Melanie Aitken is the Managing Principal of Bennett Jones (US) LLP, which carries on the practice of Canadian law in Washington, DC, in association with Bennett Jones LLP. She is also co-head of the competition and foreign investment practice of Bennett Jones. She specializes in global antitrust and competition law and litigation, working closely with colleagues in our Toronto and other offices.
Melanie served as Canada’s Competition Commissioner, in charge of the Canadian Competition Bureau from 2009 to 2012, having previously served as the Senior Deputy Commissioner leading merger review from 2006 to 2009.
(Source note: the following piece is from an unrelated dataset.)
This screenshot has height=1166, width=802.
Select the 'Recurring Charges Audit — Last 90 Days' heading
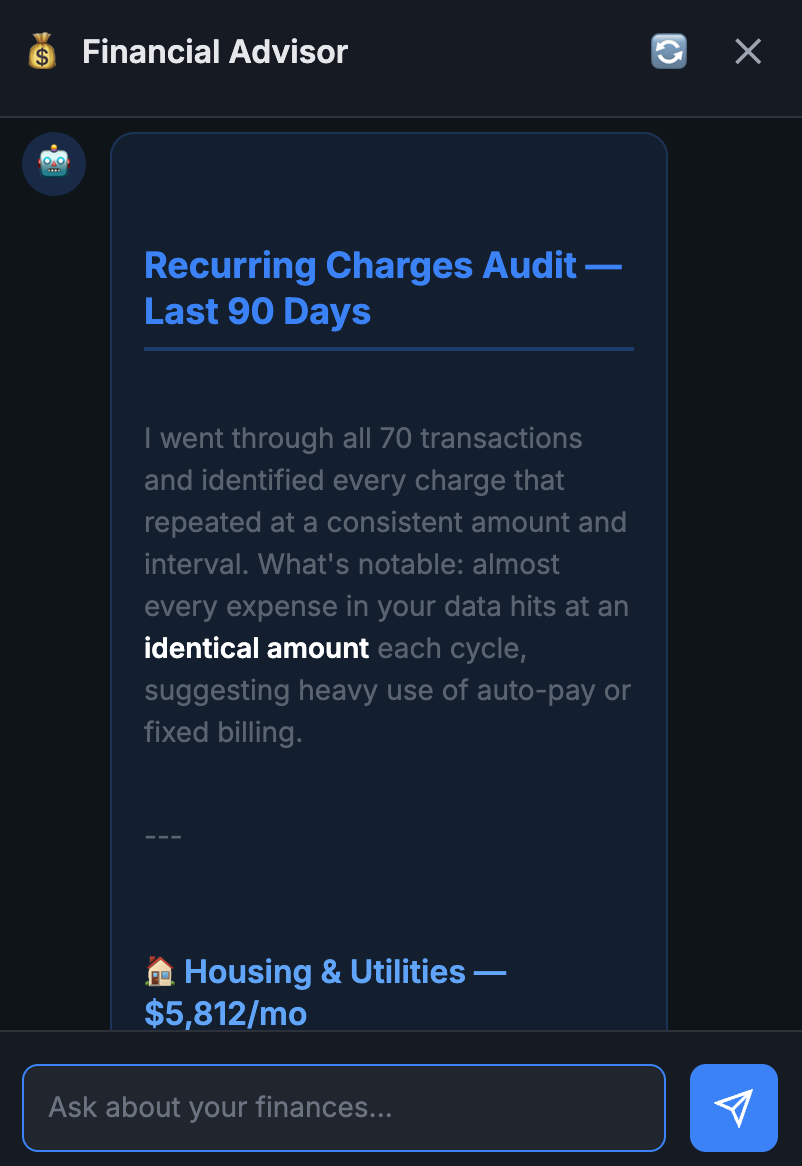tap(384, 288)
While serving as Commissioner, Melanie led many high-profile civil and criminal matters and worked extensively with leaders of international antitrust authorities around the world on enforcement and policy cases, holding leadership roles in key international organizations, such as the Steering Committee of the International Competition Network. Melanie is credited with revitalizing the Bureau as an active enforcement agency. Most notably, she led the introduction of major amendments to Canada’s competition laws, introducing a US-style second request merger review process in Canada, and a new per se criminal cartel offence. While establishing an unprecedented successful litigation record for the Bureau, Melanie initiated a landmark case that liberalized the Canadian real estate industry, brought cases forward in significant matters (including a challenge to Visa and MasterCard over card acceptance rules, and a challenge to a major airline merger to monopoly); during her tenure, the Bureau won the first court-ordered merger prohibition since the 1990s.
Melanie was a partner at Bennett Jones and Davies Ward Philips & Vineberg before joining the Bureau in 2005. She has acted as counsel in the Supreme Court of Canada and represented the merging parties in Canada's leading efficiencies case, Superior Propane. Melanie has an active antitrust advisory, trial and commercial practice, representing major Canadian and US companies in significant matters across a broad range of industries, including financial services, large retail, telecommunications, pharmaceutical, airlines, oil and gas, consumer products and organized sport.
Melanie's recent experience includes Counsel to: Amazon in connection with its acquisition of MGM [$8.45-billion]; Tervita Corporation in connection with the merger of Secure and Tervita [$2.3-billion]; Seagen in connection with its proposed acquisition by Pfizer Inc. [US$43-billion]; JBS Food Canada in its defense to class action alleging price-fixing; Tiffany & Co. in connection with the US$16-billion transaction with LVMH; Mylan N.V. in its US$12-billion combination with Pfizer Inc.’s Upjohn business; American Airlines in its defense to class action alleging capacity discipline; Bristol-Myers Squibb in its US$74-billion acquisition of Celgene; Allergan plc. in its US$63-billion sale to AbbVie; Fiserv, Inc. in its US$22-billion acquisition of First Data; Time Warner it its US$85-billion acquisition by AT&T; Alere, Inc. in its US$5.3-billion acquisition by Abbott; St. Jude Medical Inc. in its US$25-billion acquisition by Abbott; Starwood Hotels & Resorts Worldwide, Inc. in connection with its US$12.2-billion acquisition by Marriott International, Inc; and Air Transat transformative joint venture with Porter Airlines.
Melanie is a frequent speaker and commentator on competition issues, and has taught as an Adjunct Professor at Osgoode Hall and Queen's Law Schools. She is active on the C.D. Howe Institute's Competition Policy Council, and sits on the Advisory Boards of the Global Antitrust Institute, Schulich School of Business (Toronto, Canada), and W@CompetitionAmericas, and has been appointed a Fellow of the American Bar Foundation. Melanie also serves as a non-governmental advisor to the International Competition Network, a network of the world's competition authorities fostering convergence to best practices in global antitrust enforcement.